Ronald Wimberley (1976) and other researchers collected large surveys and factor analytic studies which gave support to Bellah's argument that civil religion is a distinct cultural phenomenon within American society which is not embodied in American politics or denominational religion.[5]

Examples of civil religious beliefs are reflected in statements used in the research such as the following:

  • "America is God's chosen nation today."
  • "A president's authority...is from God."
  • "Social justice cannot only be based on laws; it must also come from religion."
  • "God can be known through the experiences of the American people."
  • "Holidays like the Fourth of July are religious as well as patriotic."[5]
  • "God Bless America"

Later research sought to determine who is civil religious. In a 1978 study by James Christenson and Ronald Wimberley, the researchers found that a wide cross section of American citizens have civil religious beliefs. In general though, college graduates and political or religious liberals appear to be somewhat less civil religious. Protestants and Catholics have the same level of civil religiosity. Religions that were created in the United States, the Mormons, Adventists, and Pentecostals, have the highest civil religiosity. Jews, Unitarians and those with no religious preference have the lowest civil religion. Even though there is variation in the scores, the "great majority" of Americans are found to share the types of civil religious beliefs which Bellah wrote about.[5]
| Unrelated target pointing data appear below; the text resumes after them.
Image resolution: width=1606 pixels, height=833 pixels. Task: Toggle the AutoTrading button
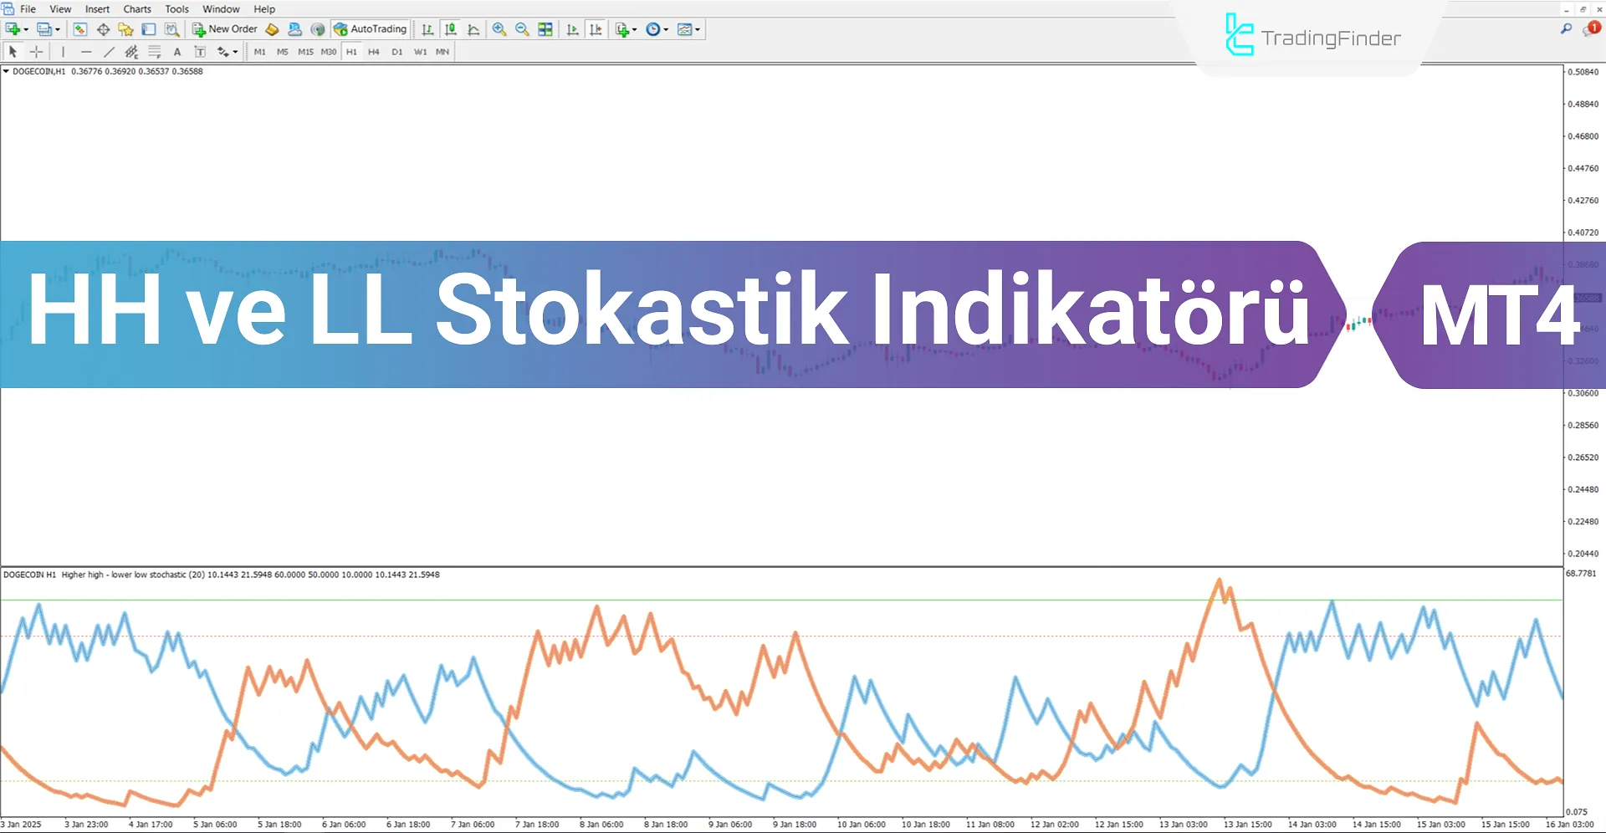370,29
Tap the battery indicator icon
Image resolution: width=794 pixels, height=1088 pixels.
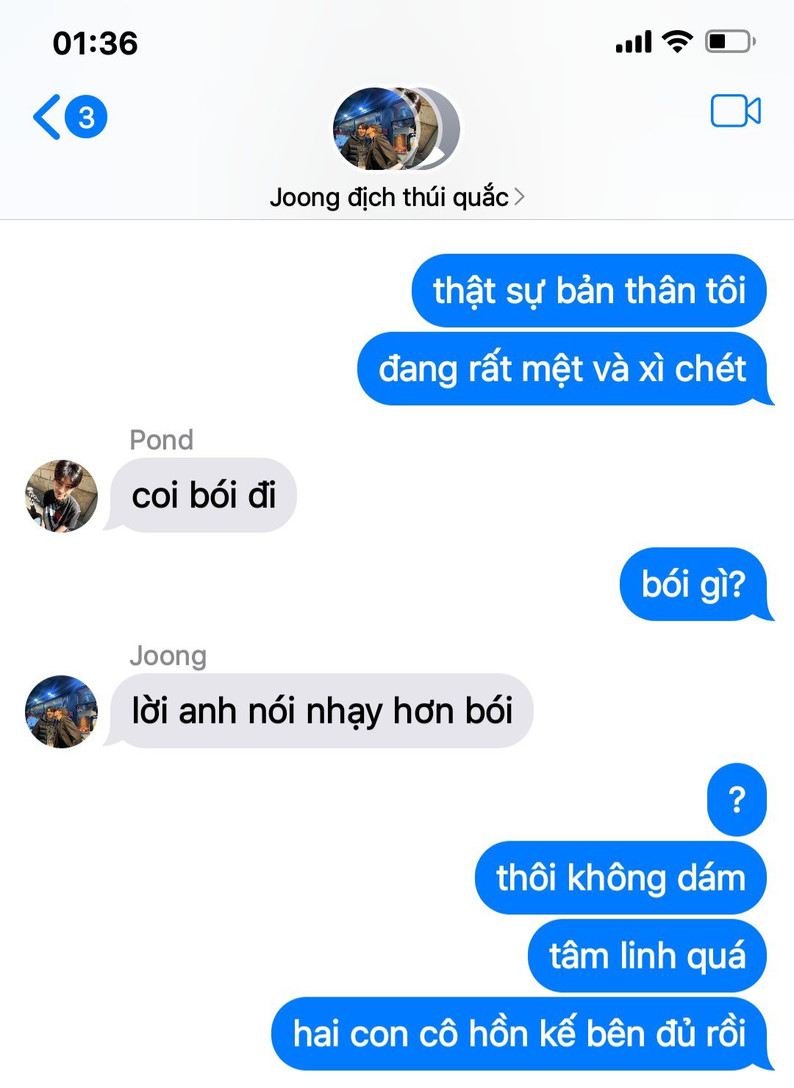(x=730, y=41)
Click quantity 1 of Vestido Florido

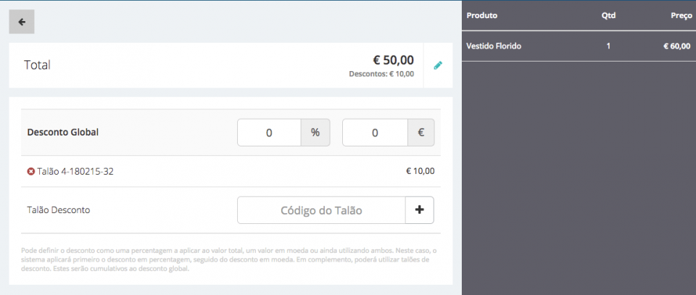click(608, 46)
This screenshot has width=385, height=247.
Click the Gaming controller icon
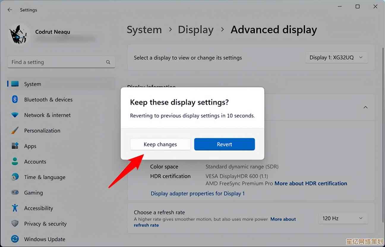(15, 193)
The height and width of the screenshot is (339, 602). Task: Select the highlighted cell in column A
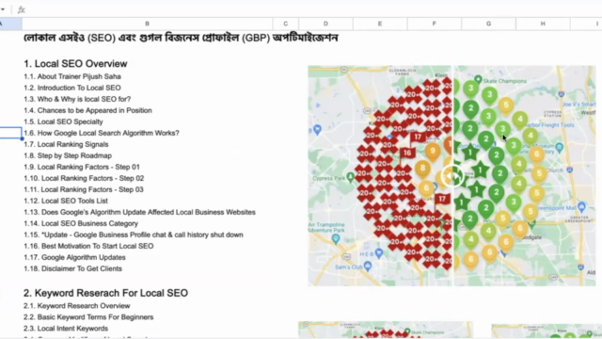point(10,133)
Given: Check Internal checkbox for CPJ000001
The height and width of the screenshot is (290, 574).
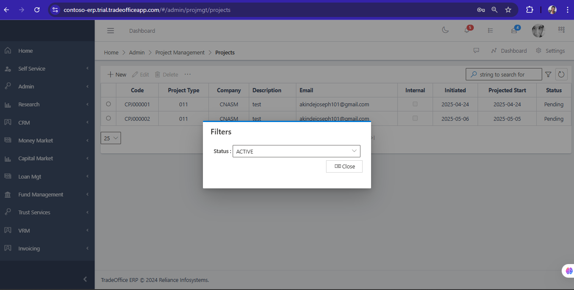Looking at the screenshot, I should [415, 104].

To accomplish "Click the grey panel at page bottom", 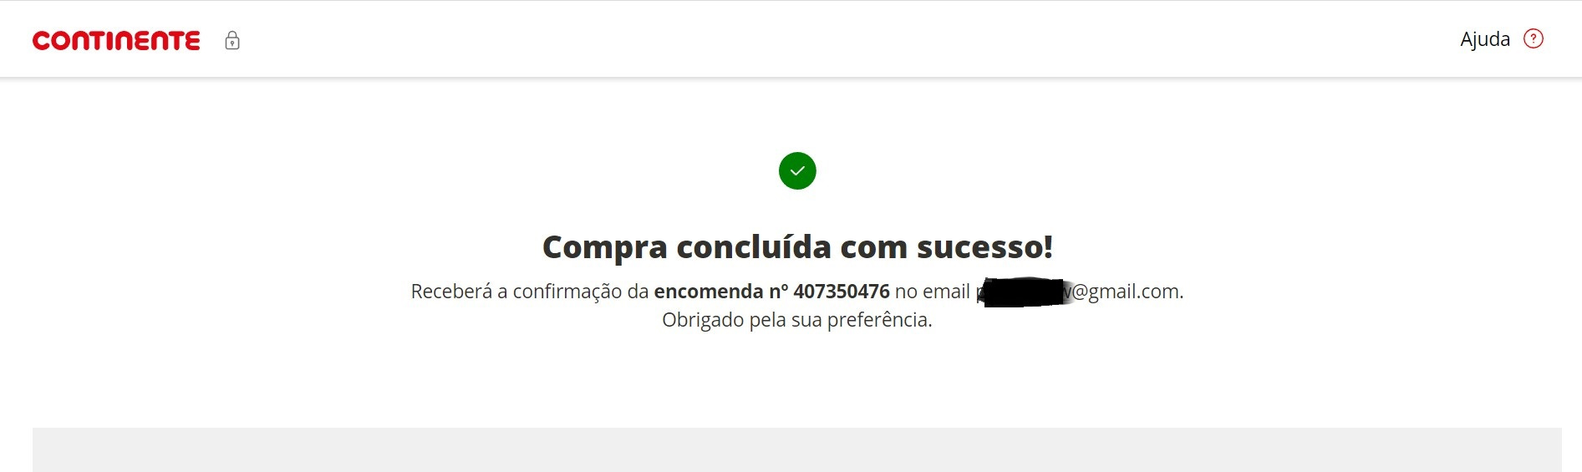I will pyautogui.click(x=797, y=450).
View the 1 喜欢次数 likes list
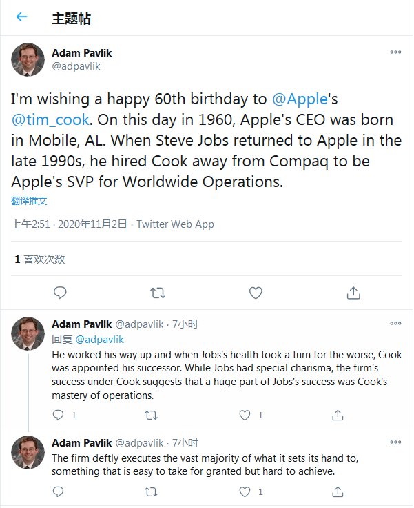This screenshot has width=414, height=508. (40, 259)
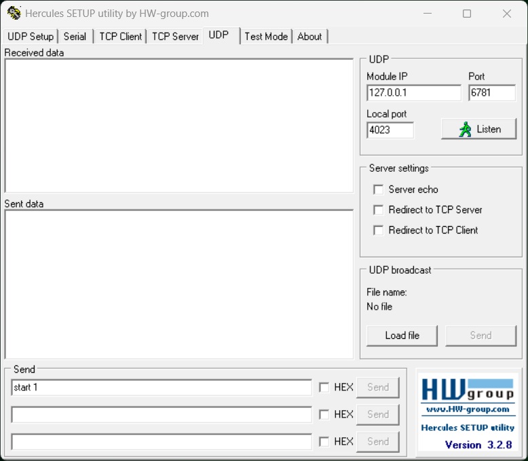Click the Load file button
The height and width of the screenshot is (461, 528).
tap(402, 335)
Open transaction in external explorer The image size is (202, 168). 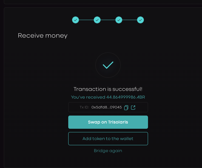point(133,108)
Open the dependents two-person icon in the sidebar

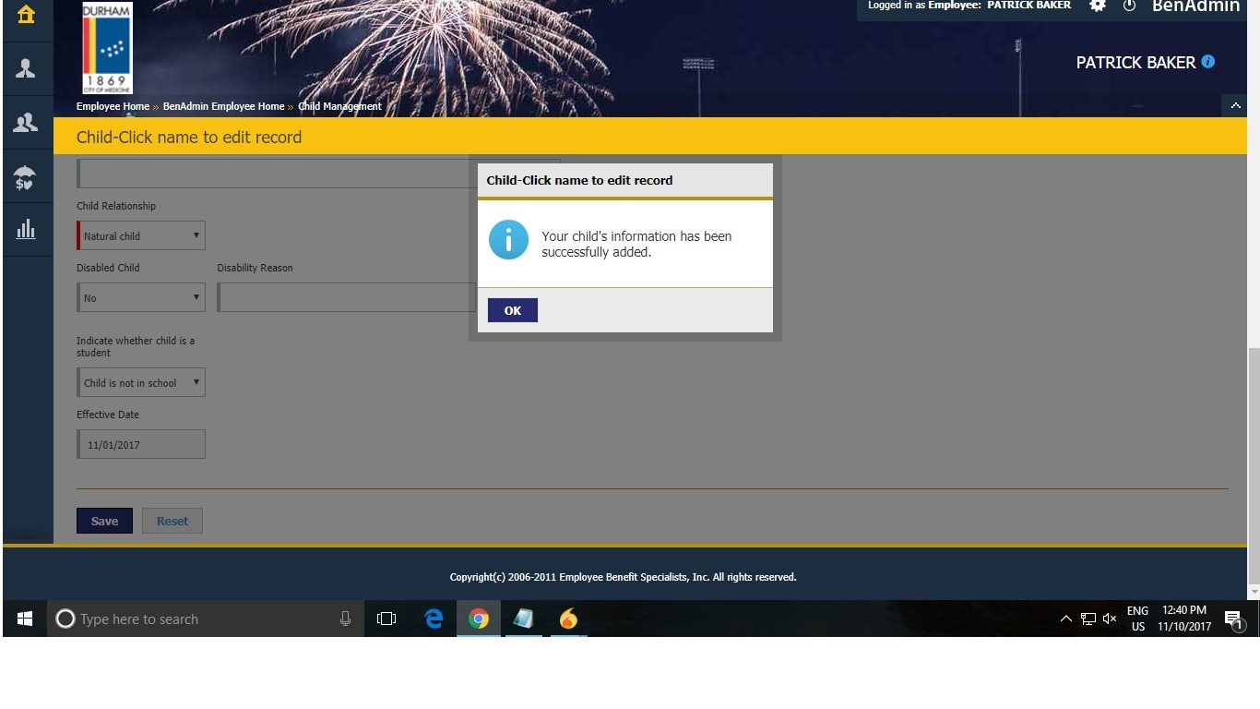tap(26, 121)
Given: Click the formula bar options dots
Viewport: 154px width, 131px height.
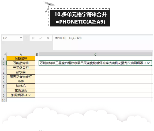Looking at the screenshot, I should tap(26, 38).
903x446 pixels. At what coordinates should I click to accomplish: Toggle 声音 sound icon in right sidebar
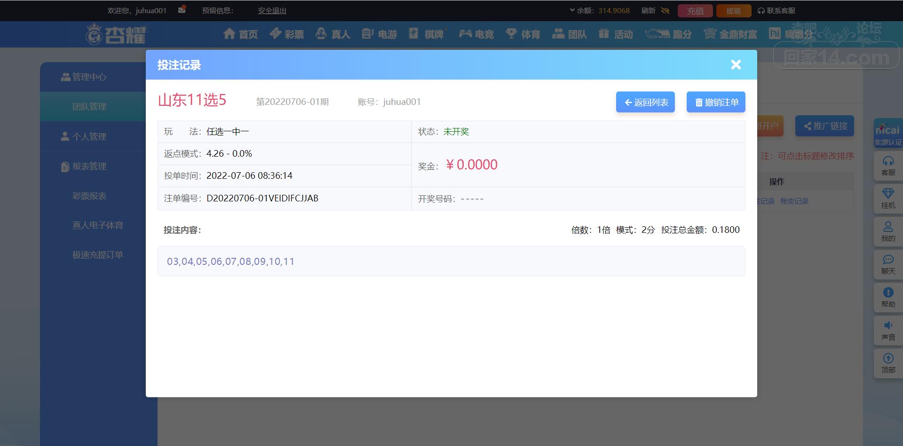(x=888, y=330)
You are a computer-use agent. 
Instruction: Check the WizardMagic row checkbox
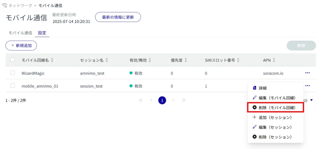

Further research found that civil religion plays a role in people's preferences for political candidates and policy positions. In 1980 Ronald Wimberley found that civil religious beliefs were more important than loyalties to a political party in predicting support for Nixon over McGovern with a sample of Sunday morning church goers who were surveyed near the election date and a general group of residents in the same community. In 1982 James Christenson and Ronald Wimberley found that civil religion was second only to occupation in predicting a person's political policy views.[5]

Coleman has argued that civil religion is a widespread theme in history. He says it typically evolves in three phases: undifferentiation, state sponsorship in the period of modernization, differentiation. He supports his argument with comparative historical data from Japan, Imperial Rome, the Soviet Union, Turkey, France and The United States.[13]

Civil religion in practice

American Revolution

The American Revolution was the main source of civil religion. It produced a Moses-like leader (George Washington), prophets (Thomas Jefferson, Tom Paine), apostles (John Adams, Benjamin Franklin) and martyrs (Boston Massacre, Nathan Hale), as well as devils (Benedict Arnold), sacred places (Valley Forge), rituals (raising the Liberty Tree), flags (the Betsy Ross flag), sacred holidays (July 4) and a holy scripture (The Declaration of Independence and the Constitution).[14]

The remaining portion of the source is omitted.